According to a Circle community study, membership creators earn 41% more than mixed-revenue creators – $94,000 versus $67,000 average annual income. The model you pick matters less than committing to direct-access revenue over ads and sponsorships.
What Should You Do Next?
If you are considering switching from Substack, start by calculating your real fee cost, exporting your subscriber list, and testing one alternative with a small audience segment. Ghost, Beehiiv, and Telegram paid channels are the strongest options depending on whether you prioritize self-hosting, free entry, or direct-access community with higher engagement rates.
Here are five actionable takeaways based on the data:
Calculate your real Substack cost. Multiply your monthly paid revenue by 0.13. That is what you are actually losing. If the number makes you uncomfortable, it is time to explore alternatives.
Export your subscriber list now. Even if you are not switching today, download your CSV. According to EmailToolTester’s migration guide, waiting until iOS app subscribers accumulate makes migration more painful.
Test one alternative with a small audience. Ghost if you want self-hosted control. Beehiiv if you want a free start. Telegram if you want direct access with higher engagement.
Try the dual-channel approach. Keep a free newsletter for audience building and discovery. Run a paid Telegram channel for your premium tier. You do not have to go all-in on one platform.
Pick the platform where your audience already hangs out. If your readers live in Telegram, do not force them into an inbox. If they prefer email, do not force them into an app. Meet them where they are.
For a deeper dive into how platform fees stack up across every major creator tool, check out our platform comparisons hub.
FAQ
What is the best free Substack alternative?
Beehiiv offers a free tier with up to 2,500 subscribers and no platform fees on paid content. Ghost is open-source and free to self-host. Both let you keep your subscriber list. For creators who want zero revenue share at any scale, Telegram paid channels with a flat-fee tool like Paprika are the most cost-effective long-term option.
How much does Substack actually take from creators?

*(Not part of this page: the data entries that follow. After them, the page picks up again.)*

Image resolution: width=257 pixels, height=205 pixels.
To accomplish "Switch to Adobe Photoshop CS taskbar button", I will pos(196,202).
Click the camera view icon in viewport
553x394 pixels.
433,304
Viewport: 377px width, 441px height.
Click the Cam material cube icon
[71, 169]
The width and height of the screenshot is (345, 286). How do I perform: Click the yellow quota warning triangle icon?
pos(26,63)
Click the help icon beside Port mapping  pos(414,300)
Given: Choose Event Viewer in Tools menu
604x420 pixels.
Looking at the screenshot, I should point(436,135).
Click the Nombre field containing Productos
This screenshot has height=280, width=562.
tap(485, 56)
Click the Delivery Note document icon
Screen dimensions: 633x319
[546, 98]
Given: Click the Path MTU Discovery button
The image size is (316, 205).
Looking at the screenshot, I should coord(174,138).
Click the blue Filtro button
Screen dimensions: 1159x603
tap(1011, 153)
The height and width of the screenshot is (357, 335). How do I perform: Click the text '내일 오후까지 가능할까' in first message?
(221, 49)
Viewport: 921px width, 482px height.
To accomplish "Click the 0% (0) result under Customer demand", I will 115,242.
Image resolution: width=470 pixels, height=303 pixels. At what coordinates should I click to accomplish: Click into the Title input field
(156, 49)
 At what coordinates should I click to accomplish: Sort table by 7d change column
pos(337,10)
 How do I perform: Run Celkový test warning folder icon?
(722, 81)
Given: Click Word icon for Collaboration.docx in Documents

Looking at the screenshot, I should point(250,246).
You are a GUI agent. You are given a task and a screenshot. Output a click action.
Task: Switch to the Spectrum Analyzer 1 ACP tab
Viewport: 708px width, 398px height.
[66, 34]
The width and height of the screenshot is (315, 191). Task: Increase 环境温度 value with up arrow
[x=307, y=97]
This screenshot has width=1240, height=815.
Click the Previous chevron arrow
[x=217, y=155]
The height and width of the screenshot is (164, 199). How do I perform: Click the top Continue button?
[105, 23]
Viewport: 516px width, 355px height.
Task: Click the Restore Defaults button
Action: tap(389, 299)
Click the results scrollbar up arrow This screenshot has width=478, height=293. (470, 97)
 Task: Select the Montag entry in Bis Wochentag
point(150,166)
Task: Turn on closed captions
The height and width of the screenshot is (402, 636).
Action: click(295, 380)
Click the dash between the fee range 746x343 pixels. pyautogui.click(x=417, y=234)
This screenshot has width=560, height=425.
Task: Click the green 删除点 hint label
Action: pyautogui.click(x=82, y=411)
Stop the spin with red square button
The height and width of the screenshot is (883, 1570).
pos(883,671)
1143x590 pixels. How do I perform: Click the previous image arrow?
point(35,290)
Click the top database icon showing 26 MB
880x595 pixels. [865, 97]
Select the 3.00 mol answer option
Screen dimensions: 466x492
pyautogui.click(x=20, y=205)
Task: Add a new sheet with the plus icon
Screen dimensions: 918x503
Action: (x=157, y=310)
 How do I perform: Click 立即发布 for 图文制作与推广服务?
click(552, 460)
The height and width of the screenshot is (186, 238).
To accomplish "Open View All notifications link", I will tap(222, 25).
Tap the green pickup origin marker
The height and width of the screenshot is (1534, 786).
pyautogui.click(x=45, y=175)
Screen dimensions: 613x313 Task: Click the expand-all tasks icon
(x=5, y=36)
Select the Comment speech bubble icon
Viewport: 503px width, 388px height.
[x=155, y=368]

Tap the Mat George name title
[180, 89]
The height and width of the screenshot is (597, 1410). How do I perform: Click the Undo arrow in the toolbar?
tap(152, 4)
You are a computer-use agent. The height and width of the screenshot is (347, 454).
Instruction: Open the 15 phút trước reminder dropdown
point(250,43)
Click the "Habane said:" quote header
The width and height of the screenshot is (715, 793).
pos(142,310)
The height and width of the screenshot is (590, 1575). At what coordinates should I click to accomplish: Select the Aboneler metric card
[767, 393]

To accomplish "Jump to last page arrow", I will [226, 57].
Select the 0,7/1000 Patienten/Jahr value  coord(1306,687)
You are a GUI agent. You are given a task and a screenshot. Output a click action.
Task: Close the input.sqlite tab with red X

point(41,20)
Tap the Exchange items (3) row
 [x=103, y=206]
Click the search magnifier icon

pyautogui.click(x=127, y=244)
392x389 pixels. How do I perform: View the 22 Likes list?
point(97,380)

Substack takes 10% of all paid subscriber revenue plus Stripe processing fees of 2.9% plus 30 cents per transaction. That adds up to roughly 13% total. On $5,000 per month in revenue, you lose about $650. Flat-fee alternatives like Ghost or Telegram paid channels eliminate the percentage cut entirely.
Can I use Telegram as a Substack alternative?
Yes. Telegram paid channels let you charge for access to private channels and groups where you post content directly. Tools like Paprika handle payments, access enforcement, and renewals automatically. You keep 100% of revenue minus a small flat monthly fee instead of losing 10-13% to a platform.
Do I lose subscribers when switching from Substack?
You can export your Substack email list as a CSV and import it into any alternative. However, according to EmailToolTester, creators who migrated from Substack lost 20-40% of subscribers who joined through the iOS app due to Apple privacy restrictions. Export and verify your list before switching.